Detecting fraudulent financial activity
In the world of finance, large language models have the potential to be incredibly helpful in helping institutions detect fraudulent transactions. This is because just like spoken and written languages, financial data also has patterns. As such, LLM software can be programmed to understand how financial data typically appears in specific contexts and what should be cause for concern.
For banks and credit card companies, this can help to mitigate fraud by immediately raising red flags in the case of financial anomalies. Ultimately, this can save these institutions money while also providing users with more peace of mind.
Beyond financial institutions such as banks, large language models can help insurance companies detect fraudulent claims. This is especially helpful for specific insurance companies, such as healthcare insurance providers, who receive countless claims each day.

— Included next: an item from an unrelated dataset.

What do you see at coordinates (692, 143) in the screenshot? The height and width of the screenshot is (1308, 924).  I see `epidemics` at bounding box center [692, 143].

What these examples indicate is that LLMs may be able to significantly reduce instances of fraud across a range of industries by making them immediately detectable. This being the case, many are excited to see how this function of large language models evolves and becomes more widely adopted.
Crafting creative content
Though it’s been extremely polarizing, the ability of large language models to create creative content, such as narratives, has been astounding. Though these models are not yet able to generate their own unique ideas, they are able to combine ideas, themes, and topics from their databases in order to make new creations.
For many industries, this could potentially have significant implications, as utilizing large language models instead of paying writers can be much cheaper. For example, movie studios and publishing companies may soon be able to utilize large language models to create stories. This means being able to produce and sell content at a much faster rate than is currently possible.

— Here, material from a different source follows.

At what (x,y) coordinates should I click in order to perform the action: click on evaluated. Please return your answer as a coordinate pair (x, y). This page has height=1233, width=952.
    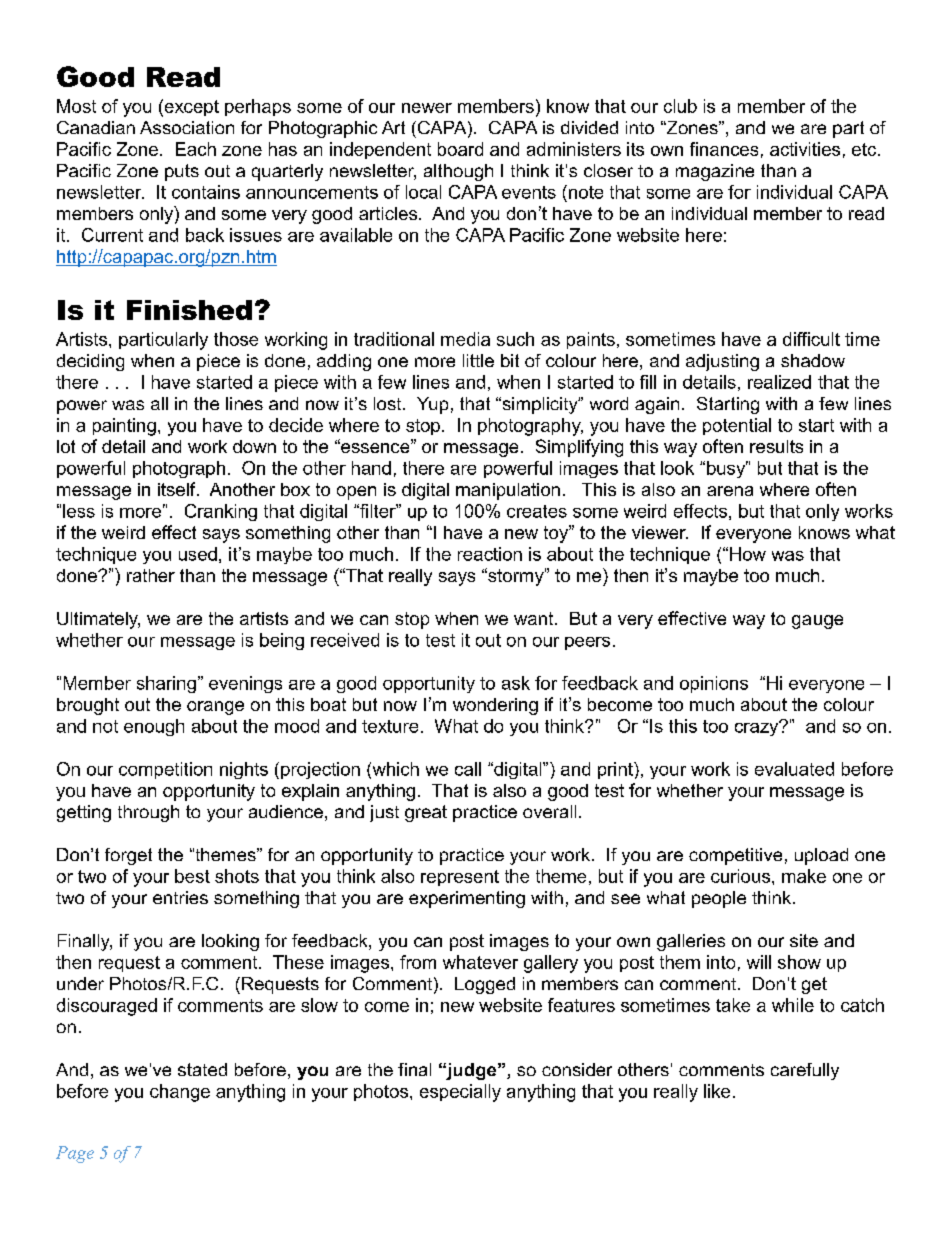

For those working as creative writers, large language models can also be used as tools that help in the creative process — especially when using GPT integration services with this express purpose. For instance, writers can use these programs to generate novel ideas at a rapid pace that they can then put their own creative spin on.
This amazing ability to craft creative content at the click of a button is one of the main reasons that the public is fascinated by generative AI development companies and their new innovations.
Spoken language translation in real-time
While there are currently programs that can quickly translate written text, soon large language models may make it possible to translate spoken language in real-time, likely using advanced concepts used by interpreters such as term extraction to achieve this goal. This would allow people to have coherent conversations while speaking to others who are conversing in an entirely different language.
As one can imagine, the implications of this type of large language model application would be extremely significant. This could spark new development in a variety of industries such as travel and even create entirely new industries that capitalize on this innovation. Though large language models haven’t been used to create a seamless technology of this type yet, many are hopeful that one may arise in the near future.
Large language models are playing an important role in the adoption and application of AI technology in today’s world. By utilizing both machine learning and natural language processing techniques, LLM programs are able to be used in many different ways.
While businesses can utilize large language models to do a variety of things, such as generate marketing content and product descriptions, everyday users also can utilize the technology in exciting ways, such as generating creative content and getting better search engine results.
Ultimately, large language models are helping the world evolve in many exciting and significant ways. As time goes on and this technology continues to become more advanced and accessible, LLMs will likely become a normalized part of our world in both business and everyday life.